How to write this Python excerpt [closed]
Write a Python excerpt that gathers together words into no more than width character lines. You may assume words is a list of words, in order, to be output and width is the maximum number of characters a line may have. Print each line just when you can't add another word to the line without exceeding the character limit for a line.
Check out the textwrap module.
import textwrap
words = 'some words to print out'
width = 10
for line in textwrap.wrap(words, width):
print line
In this example, you're basically implementing naïve word-wrap.
This is the crude and inelegant way I'd do it:
- Create a holding variable which you use to dump a single line's output into.
- While the length of that variable is less than or equal to the maximum line length,
pop(-1)
the first element out of the list of words, and append it to the placeholder string. - When this condition isn't true (test it before popping the element), print the line and start all over again.
I'm not doing it for you, but this is the way I would start.

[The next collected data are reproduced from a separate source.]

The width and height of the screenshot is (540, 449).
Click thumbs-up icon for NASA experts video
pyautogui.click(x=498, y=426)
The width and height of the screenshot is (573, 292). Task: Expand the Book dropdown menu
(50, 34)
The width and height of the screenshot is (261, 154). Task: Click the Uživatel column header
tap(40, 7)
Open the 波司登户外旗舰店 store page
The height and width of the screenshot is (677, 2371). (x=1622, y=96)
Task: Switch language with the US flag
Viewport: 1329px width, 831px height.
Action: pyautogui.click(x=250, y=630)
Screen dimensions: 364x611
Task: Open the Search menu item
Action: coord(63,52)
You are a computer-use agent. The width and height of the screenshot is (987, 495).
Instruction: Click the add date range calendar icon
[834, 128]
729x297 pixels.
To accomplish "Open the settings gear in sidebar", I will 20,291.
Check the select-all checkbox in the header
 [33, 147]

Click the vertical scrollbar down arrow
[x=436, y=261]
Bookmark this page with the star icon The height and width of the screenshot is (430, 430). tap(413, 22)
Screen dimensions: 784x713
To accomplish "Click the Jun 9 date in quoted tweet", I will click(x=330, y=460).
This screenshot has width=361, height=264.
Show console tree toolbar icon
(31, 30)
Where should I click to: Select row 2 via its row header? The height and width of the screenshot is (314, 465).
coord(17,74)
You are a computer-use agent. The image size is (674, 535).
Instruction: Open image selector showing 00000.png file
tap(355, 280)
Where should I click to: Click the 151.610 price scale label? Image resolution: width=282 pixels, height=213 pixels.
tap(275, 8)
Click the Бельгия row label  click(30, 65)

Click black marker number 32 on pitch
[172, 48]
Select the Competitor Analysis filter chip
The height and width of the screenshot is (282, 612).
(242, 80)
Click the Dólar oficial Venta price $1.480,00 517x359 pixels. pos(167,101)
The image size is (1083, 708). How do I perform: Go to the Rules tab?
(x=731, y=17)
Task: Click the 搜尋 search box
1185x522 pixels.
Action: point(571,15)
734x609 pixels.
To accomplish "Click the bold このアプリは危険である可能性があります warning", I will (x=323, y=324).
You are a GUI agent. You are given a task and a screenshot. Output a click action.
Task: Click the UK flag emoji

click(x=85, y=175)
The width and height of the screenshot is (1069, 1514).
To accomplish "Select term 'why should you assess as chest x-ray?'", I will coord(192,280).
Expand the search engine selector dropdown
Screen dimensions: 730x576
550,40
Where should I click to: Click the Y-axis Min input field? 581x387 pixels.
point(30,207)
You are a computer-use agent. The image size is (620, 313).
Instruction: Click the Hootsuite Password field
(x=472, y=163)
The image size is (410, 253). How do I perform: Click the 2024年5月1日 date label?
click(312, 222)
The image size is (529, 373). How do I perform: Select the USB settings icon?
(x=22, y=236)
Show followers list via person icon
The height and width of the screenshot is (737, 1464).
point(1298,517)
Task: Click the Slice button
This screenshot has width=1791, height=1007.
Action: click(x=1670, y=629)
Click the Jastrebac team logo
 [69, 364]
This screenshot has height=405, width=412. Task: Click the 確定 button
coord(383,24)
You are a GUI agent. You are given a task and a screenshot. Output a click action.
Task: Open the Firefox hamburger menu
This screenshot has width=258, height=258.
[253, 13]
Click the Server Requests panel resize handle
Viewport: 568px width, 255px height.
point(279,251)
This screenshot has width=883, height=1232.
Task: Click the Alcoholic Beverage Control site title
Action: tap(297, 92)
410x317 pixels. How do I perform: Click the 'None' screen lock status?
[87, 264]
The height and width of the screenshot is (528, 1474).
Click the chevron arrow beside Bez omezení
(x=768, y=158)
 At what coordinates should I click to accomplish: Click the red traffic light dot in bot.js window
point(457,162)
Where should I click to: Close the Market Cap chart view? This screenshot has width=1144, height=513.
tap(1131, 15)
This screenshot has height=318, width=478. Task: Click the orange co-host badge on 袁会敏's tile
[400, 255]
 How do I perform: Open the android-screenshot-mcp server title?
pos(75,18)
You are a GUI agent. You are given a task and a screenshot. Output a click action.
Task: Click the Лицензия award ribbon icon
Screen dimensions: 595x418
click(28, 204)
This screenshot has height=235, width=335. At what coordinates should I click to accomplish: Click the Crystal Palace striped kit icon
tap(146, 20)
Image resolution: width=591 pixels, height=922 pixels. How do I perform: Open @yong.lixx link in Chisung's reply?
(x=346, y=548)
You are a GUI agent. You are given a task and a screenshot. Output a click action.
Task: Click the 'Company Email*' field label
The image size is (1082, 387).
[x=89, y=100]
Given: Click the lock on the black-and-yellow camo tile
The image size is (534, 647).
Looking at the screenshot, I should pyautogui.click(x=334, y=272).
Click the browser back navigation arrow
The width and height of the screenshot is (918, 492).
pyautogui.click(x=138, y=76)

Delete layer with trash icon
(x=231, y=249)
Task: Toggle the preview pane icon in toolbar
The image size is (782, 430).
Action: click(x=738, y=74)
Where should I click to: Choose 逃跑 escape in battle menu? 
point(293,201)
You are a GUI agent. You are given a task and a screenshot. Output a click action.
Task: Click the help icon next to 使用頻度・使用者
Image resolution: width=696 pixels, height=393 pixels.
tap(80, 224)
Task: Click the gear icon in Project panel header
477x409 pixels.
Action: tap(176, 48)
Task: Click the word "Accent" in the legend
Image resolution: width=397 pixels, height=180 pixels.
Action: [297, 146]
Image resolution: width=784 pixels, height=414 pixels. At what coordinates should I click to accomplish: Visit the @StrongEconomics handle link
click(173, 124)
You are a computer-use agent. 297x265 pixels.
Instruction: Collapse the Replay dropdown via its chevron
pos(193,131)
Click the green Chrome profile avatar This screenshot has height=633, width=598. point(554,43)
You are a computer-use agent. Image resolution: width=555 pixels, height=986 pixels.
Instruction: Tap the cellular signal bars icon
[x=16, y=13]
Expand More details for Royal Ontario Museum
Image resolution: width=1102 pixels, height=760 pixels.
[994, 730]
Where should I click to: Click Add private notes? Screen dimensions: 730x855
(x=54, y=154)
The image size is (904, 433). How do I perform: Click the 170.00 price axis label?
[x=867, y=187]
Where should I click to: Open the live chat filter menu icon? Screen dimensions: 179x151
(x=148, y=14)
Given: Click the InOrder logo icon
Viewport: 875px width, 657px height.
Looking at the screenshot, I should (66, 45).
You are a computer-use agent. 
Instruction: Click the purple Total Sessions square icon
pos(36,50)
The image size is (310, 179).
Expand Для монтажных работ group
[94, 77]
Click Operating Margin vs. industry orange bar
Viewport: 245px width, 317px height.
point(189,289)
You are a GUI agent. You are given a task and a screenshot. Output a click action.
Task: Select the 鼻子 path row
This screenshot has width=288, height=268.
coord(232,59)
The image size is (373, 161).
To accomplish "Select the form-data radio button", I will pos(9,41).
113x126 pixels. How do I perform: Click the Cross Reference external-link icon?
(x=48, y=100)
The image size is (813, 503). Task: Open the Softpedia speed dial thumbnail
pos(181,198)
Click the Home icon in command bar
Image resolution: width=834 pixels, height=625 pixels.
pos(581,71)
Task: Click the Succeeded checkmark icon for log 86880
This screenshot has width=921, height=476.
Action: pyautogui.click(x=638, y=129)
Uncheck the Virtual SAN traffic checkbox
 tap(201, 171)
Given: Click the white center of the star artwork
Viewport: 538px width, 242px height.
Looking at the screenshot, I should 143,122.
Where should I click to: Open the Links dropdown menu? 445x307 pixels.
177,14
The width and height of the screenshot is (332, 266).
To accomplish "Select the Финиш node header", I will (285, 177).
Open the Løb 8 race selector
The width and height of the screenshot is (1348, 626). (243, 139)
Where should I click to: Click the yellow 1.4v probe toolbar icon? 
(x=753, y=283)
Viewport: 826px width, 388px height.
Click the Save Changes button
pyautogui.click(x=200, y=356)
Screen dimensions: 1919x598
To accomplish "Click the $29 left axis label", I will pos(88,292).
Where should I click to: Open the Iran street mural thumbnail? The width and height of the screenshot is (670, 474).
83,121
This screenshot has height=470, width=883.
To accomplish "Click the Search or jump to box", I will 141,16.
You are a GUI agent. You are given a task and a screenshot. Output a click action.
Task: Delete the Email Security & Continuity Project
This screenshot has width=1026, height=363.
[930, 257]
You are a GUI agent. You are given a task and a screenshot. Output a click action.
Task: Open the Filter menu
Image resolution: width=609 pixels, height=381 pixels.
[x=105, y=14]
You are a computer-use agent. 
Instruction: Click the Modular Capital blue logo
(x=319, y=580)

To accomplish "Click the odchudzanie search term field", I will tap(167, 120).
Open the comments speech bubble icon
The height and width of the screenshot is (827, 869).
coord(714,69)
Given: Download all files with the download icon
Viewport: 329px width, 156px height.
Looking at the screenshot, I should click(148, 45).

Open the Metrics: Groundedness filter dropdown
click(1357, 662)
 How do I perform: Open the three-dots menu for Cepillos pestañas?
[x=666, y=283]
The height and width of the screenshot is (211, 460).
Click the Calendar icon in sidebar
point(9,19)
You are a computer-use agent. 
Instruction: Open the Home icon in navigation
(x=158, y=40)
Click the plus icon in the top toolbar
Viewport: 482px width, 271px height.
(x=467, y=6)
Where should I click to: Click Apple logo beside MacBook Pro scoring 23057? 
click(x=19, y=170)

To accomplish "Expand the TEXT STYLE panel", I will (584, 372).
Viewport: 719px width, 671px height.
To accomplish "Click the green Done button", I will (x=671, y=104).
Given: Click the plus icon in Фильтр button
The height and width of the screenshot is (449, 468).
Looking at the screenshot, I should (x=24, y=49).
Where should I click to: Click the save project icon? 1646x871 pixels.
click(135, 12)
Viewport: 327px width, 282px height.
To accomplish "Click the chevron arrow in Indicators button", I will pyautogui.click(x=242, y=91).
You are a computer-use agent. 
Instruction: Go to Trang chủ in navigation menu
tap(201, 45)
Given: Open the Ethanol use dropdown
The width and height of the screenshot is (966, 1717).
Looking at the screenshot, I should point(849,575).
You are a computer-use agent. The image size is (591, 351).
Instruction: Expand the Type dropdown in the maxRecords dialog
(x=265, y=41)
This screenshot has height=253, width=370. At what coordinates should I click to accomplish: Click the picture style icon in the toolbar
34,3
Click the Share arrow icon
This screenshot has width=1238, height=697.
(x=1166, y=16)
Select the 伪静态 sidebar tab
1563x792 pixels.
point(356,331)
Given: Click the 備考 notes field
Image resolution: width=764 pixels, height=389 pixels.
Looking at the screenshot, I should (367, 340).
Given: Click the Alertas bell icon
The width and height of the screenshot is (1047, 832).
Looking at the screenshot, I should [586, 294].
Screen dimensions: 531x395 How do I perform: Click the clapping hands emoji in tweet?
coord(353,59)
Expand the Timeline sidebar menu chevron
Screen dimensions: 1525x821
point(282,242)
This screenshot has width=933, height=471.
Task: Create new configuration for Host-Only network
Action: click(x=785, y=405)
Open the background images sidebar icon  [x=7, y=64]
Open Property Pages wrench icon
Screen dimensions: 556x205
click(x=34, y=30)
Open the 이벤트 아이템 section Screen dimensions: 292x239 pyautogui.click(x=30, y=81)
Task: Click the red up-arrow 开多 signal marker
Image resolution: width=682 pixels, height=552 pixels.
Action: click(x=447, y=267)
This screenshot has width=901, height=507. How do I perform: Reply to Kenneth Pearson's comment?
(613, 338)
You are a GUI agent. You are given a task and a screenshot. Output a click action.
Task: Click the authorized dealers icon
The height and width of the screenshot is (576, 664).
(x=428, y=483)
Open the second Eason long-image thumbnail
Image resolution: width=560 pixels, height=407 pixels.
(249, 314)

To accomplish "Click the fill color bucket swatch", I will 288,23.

May be you should separate creating line from
def wrap(words, maxWidth):
res = []
line = []
cur_len = 0
for word in words:
if cur_len + len(word) <= maxWidth:
line.append(word)
cur_len += len(word)
else:
res.append(line)
line = [word]
cur_len = len(word)
res.append(line)
return res
words = "quick brown fox jumps over the lazy dog".split(" ")
print '\n'.join(map(lambda line: ' '.join(line), process(words, 12)))
Ok, so let's assume you have a string like this:
string = 'the quick brown fox jumped over the lazy dog the quick brown fox jumped over the lazy dog the quick brown fox jumped over the lazy dog the quick brown fox jumped over the lazy dog'
It's long so there's something to go on. Let's call the width w.
Since you're going on words, you would want to split the string on the whitespace character ' '. This would give you a list of words.
You want to check the length of each word in the list against the number of possible letters left in the line. So if your width was 30, and you print 'the', your amount left is 27. If you can subtract the word length from the number of remaining characters and still be positive, then print the word. Else, go onto a new line.
I suggest looking into the a for loop and the len() functions, this should take no more than 10 lines of code. something like
for word in wordList:
if((len(word)+len(currLine))<maxLen):
//more code here that I ain't giving you
You should append words that fie(plus a space to currLine. Once you don't have enough space print currLine and set currLine to word. Hope that's enough help, if not talk to your professor.